EXERCISE TASKS -
[a] According to the post about Terminus, in which years did Terminus make his first two appearances?
[b] From the post about Terminus, repeat word for word the passage that begins at "Whence Comes... Terminus?" and stops after "most easily dispatched.".

## BEGIN QUOTED TEXT

Monday, July 3, 2017

Whence Comes... Terminus?


Well before gaining notoriety in episodes of The Walking Dead, the name of Terminus had already been assigned by Marvel to an alien foe of gargantuan proportions--a ravager of worlds that had travelled to Earth in order to scavenge the planet of its "spoils," as he would put it. Yet in his first two blink-and-you-missed-him appearances in 1984-85, his name was apparently all that Marvel was prepared to give this mega-threat--revealing next to nothing of his origin, his history, his power, or how he acquired such a fearsome reputation, while having him dealt with rather handily by those heroes who encountered him. Terminus, for a brief time, was one of the most deadly threats on a planetary scale that mankind had ever faced--while also, incredibly, one of the most easily dispatched.

## END QUOTED TEXT
## BEGIN STORED ROWS

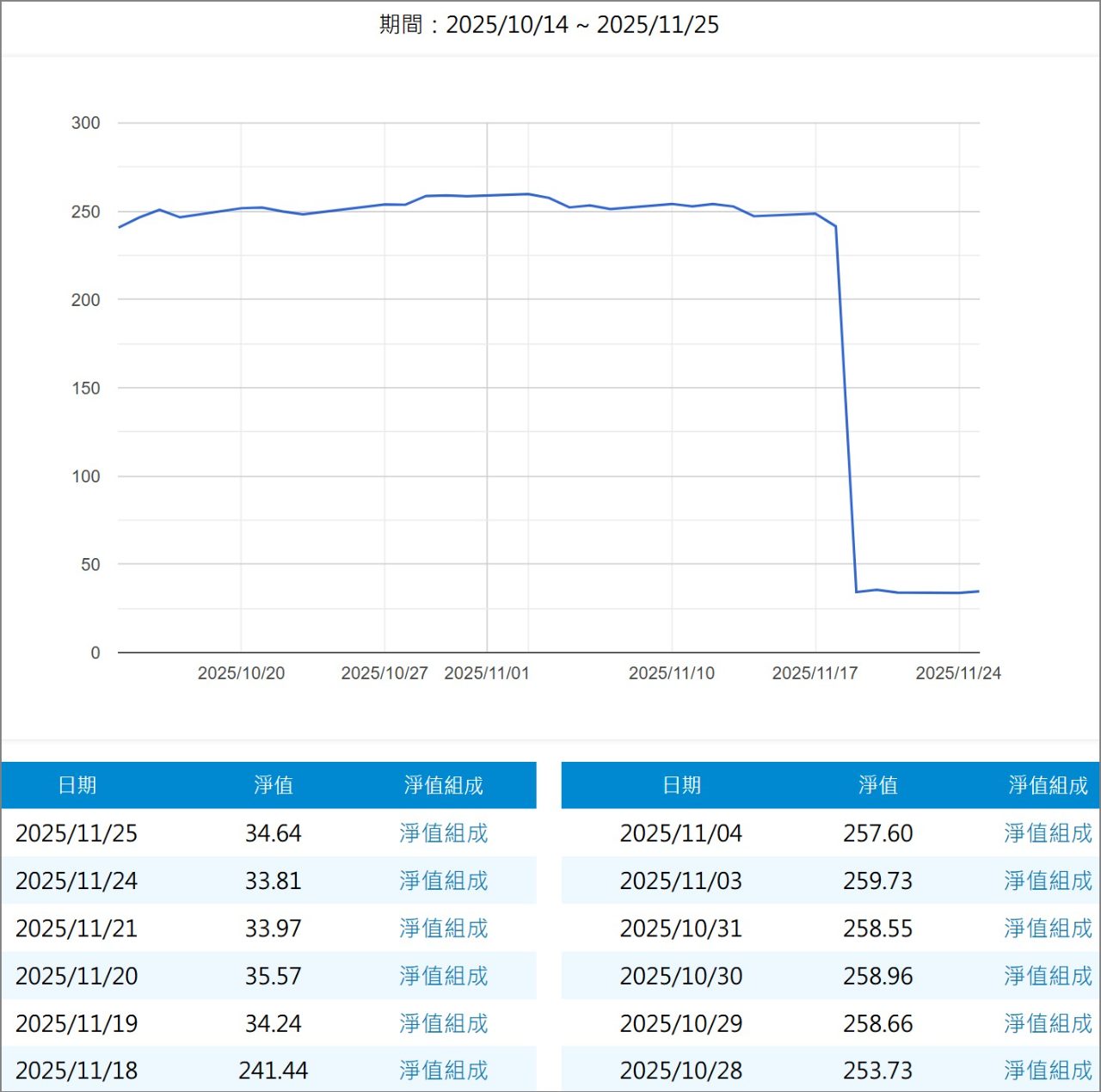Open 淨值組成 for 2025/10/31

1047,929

## END STORED ROWS
## BEGIN STORED ROWS

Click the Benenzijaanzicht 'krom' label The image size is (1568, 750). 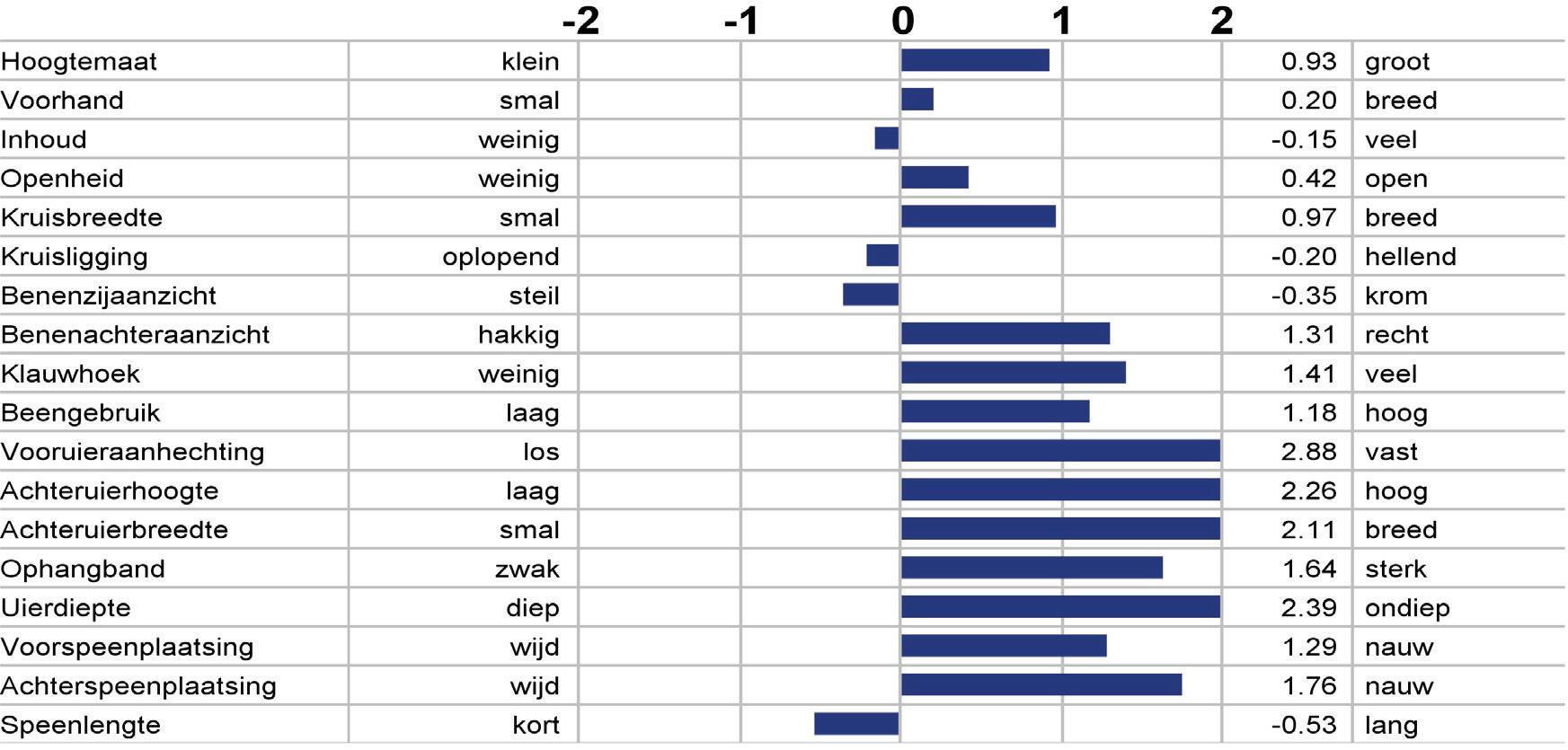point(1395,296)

## END STORED ROWS

WORKED ANSWERS -
[a] 1984-85

[b]
Whence Comes... Terminus?


Well before gaining notoriety in episodes of The Walking Dead, the name of Terminus had already been assigned by Marvel to an alien foe of gargantuan proportions--a ravager of worlds that had travelled to Earth in order to scavenge the planet of its "spoils," as he would put it. Yet in his first two blink-and-you-missed-him appearances in 1984-85, his name was apparently all that Marvel was prepared to give this mega-threat--revealing next to nothing of his origin, his history, his power, or how he acquired such a fearsome reputation, while having him dealt with rather handily by those heroes who encountered him. Terminus, for a brief time, was one of the most deadly threats on a planetary scale that mankind had ever faced--while also, incredibly, one of the most easily dispatched.